- Exercise objective: Make an exact copy of the records, leaving out the images.

Stored dataset items
□ □ □ □ □
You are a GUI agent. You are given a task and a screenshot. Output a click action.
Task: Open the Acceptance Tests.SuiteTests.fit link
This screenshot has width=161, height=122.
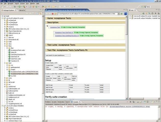pos(64,33)
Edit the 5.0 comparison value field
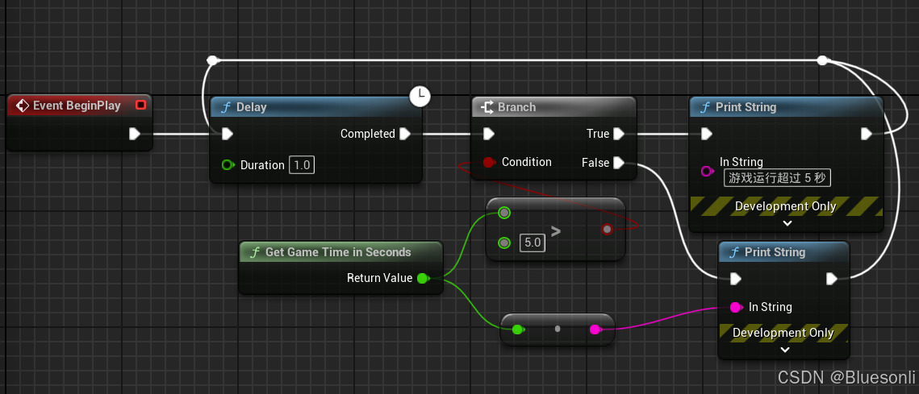This screenshot has width=919, height=394. coord(532,242)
□ □ □ □ □
- Solution to the problem:
You are a GUI agent. You are given a task and a screenshot. Output a click action.
Task: Open the Acceptance Tests.SuiteTests.fit link
This screenshot has width=161, height=122.
pos(64,33)
Edit the 5.0 comparison value field
This screenshot has width=919, height=394. coord(532,242)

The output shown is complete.